▸ TASK DESCRIPTION: Reproduce the records word for word, from the line containing "You are a computer-use" through the end of the records, with both ends included. Leave the pictures out of your answer.

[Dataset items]

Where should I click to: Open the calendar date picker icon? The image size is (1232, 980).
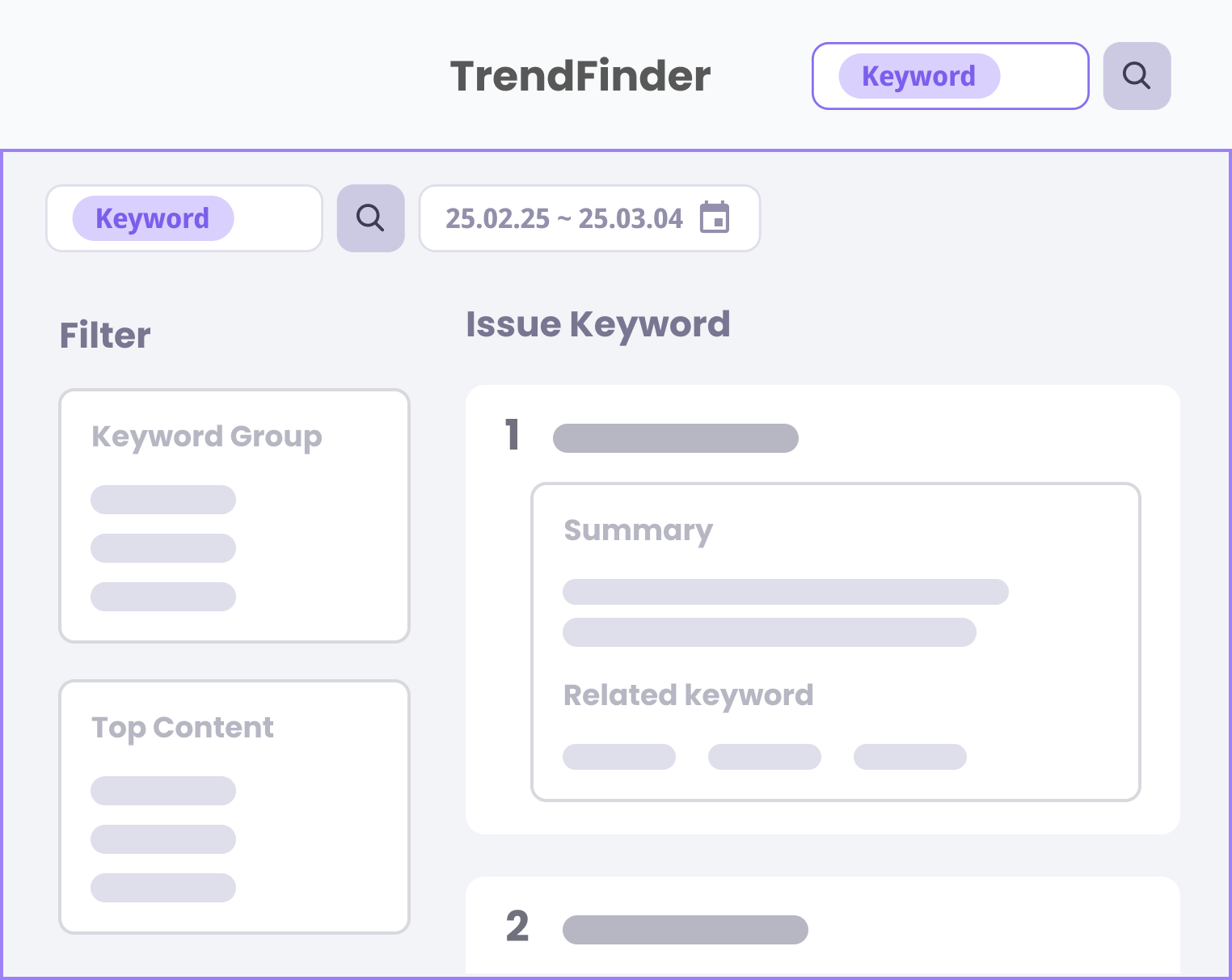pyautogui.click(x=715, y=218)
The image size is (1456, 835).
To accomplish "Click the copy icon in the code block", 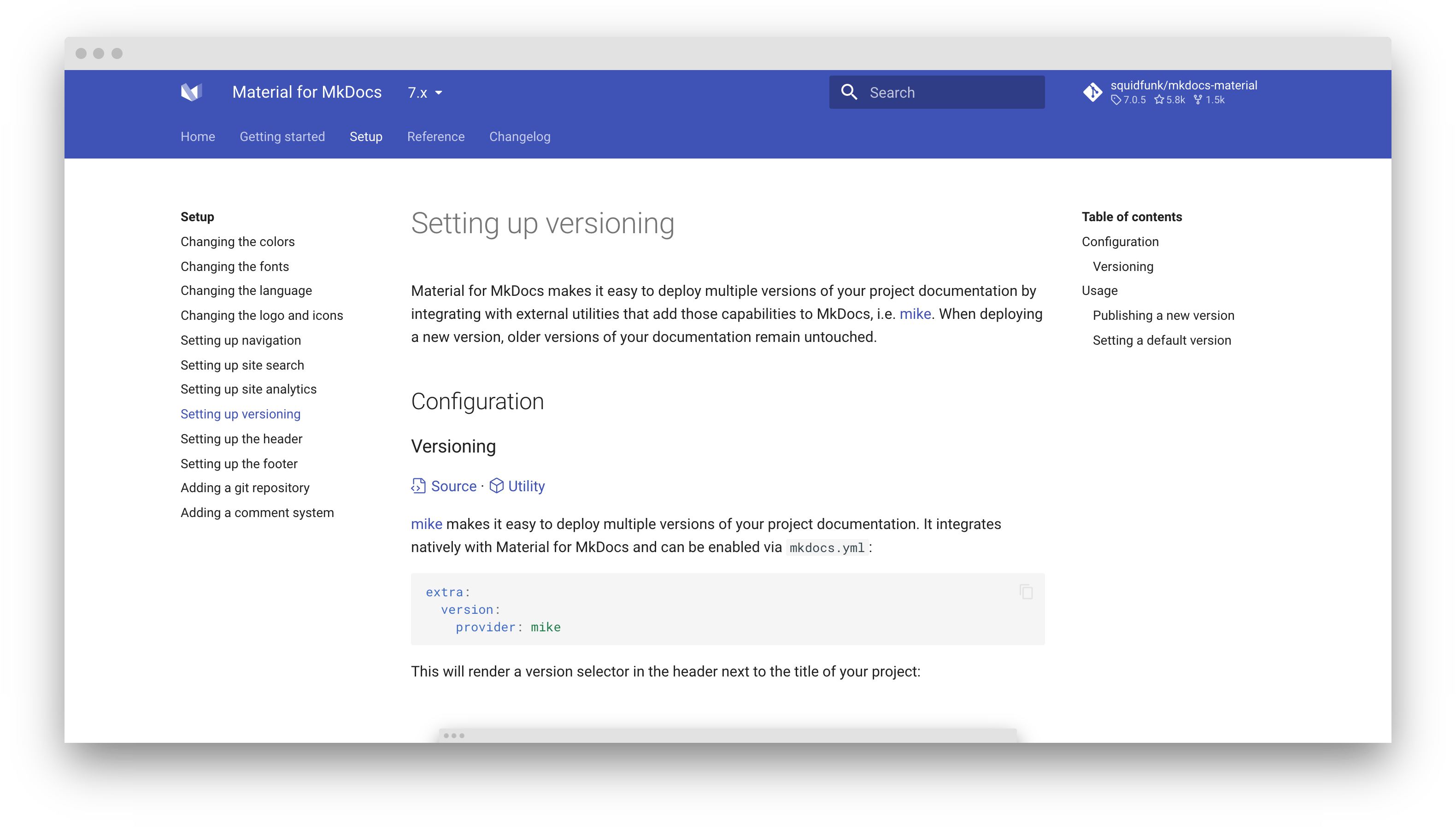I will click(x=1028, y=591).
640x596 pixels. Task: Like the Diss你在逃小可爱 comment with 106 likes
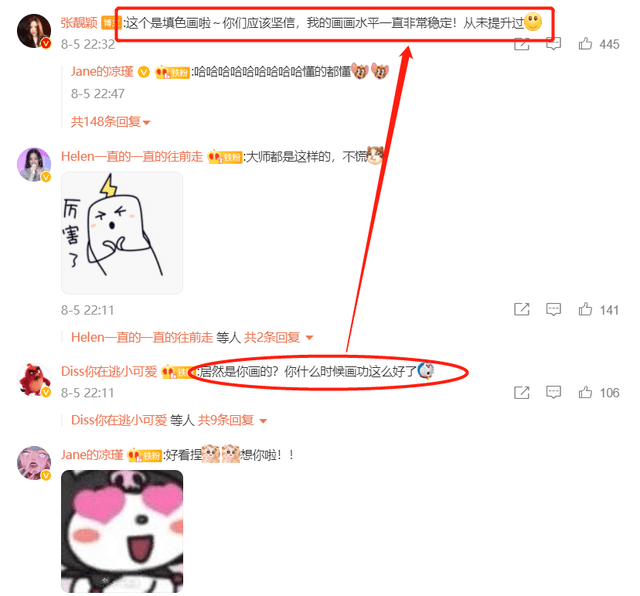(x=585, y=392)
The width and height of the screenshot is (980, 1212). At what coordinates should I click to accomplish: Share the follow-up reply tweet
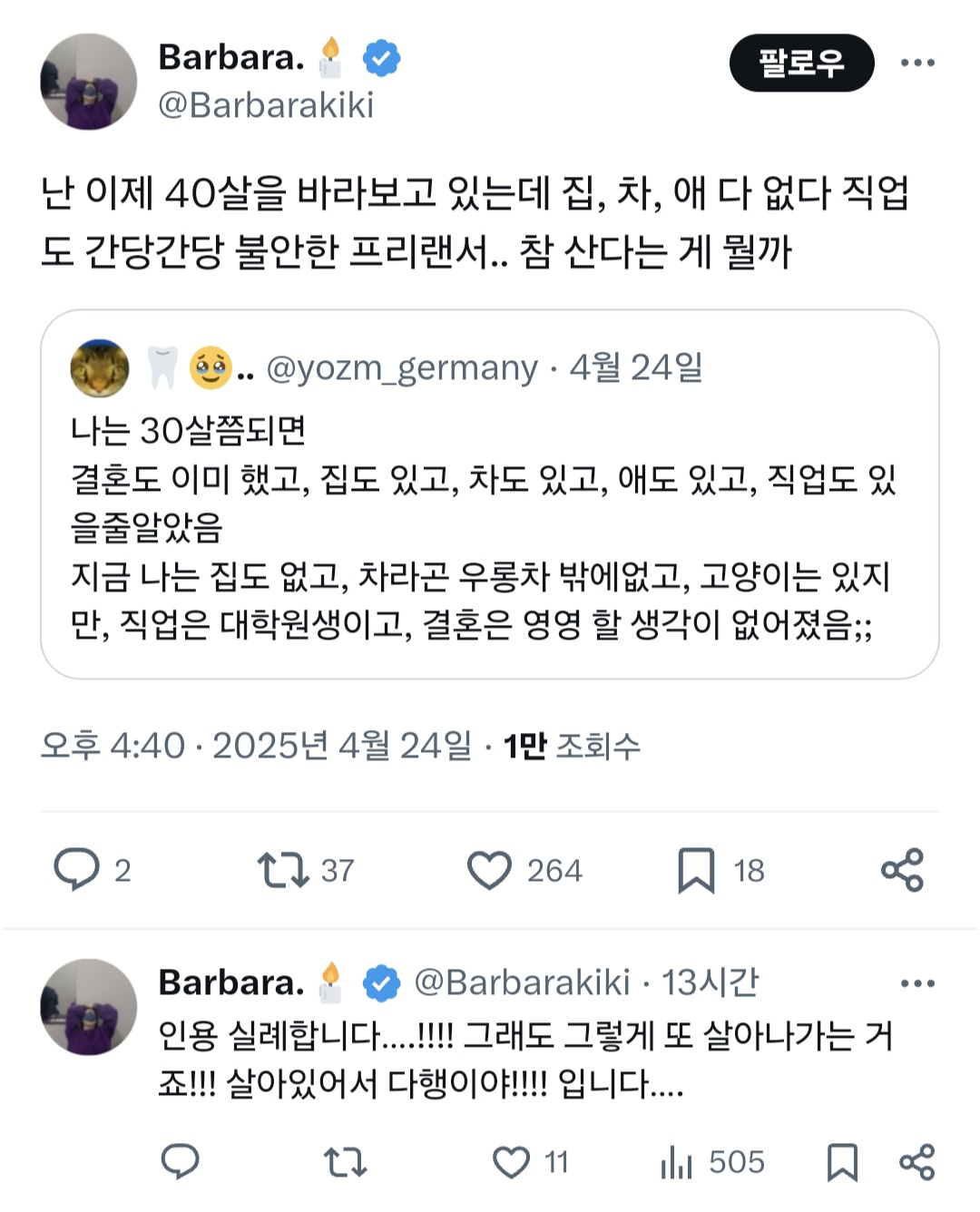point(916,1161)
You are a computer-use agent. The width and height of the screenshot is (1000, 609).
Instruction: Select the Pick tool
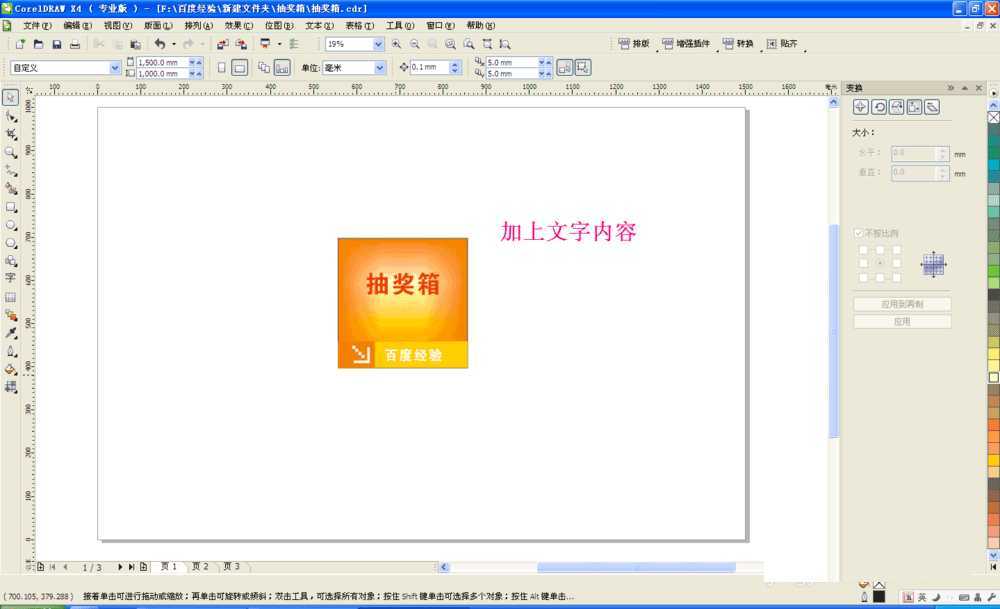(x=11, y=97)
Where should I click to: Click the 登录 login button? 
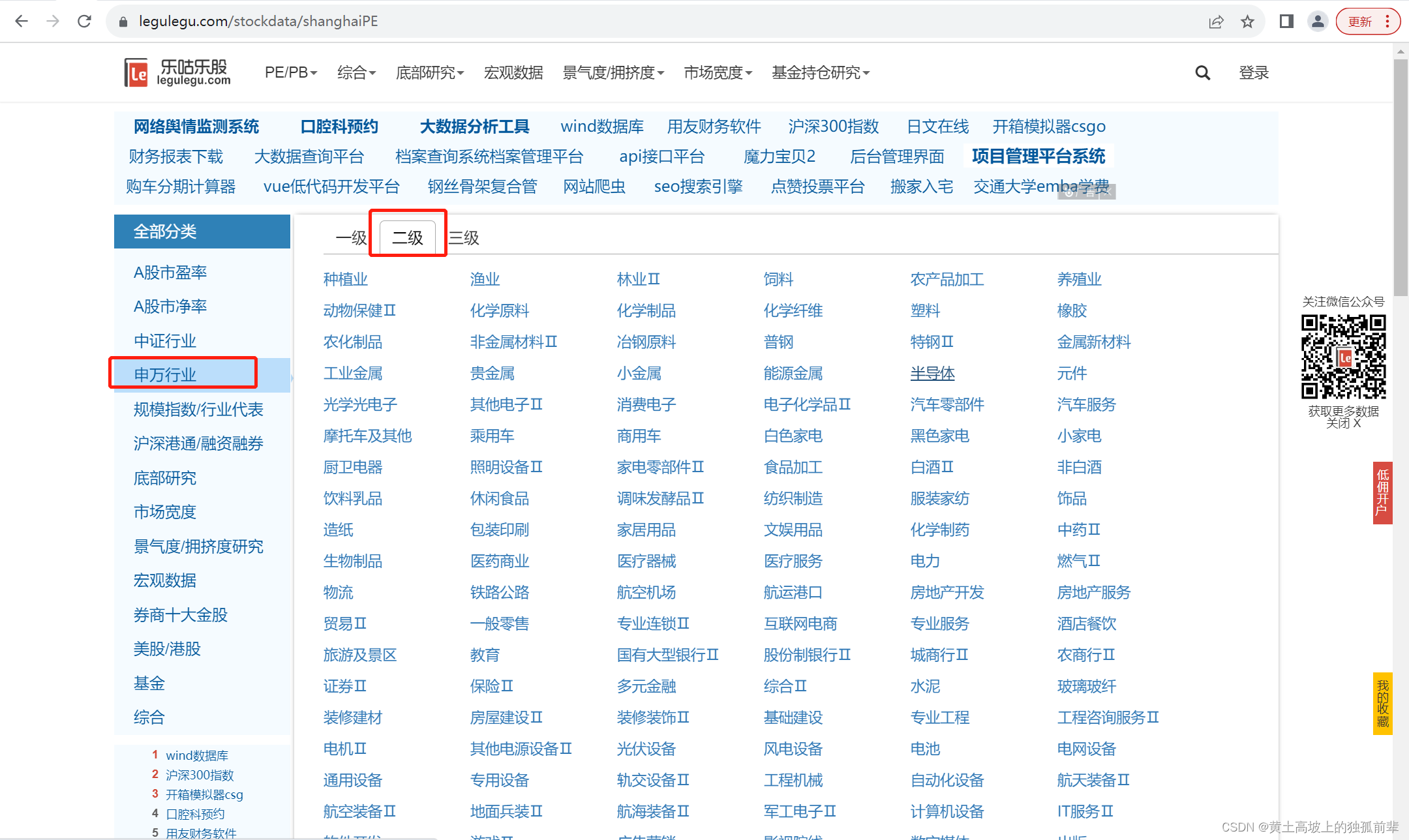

▸ RESPONSE TO THE EXERCISE:
You are a computer-use agent. The width and height of the screenshot is (1000, 609).
Instruction: Select the Pick tool
(x=11, y=97)
Where should I click to: Click the 登录 login button? 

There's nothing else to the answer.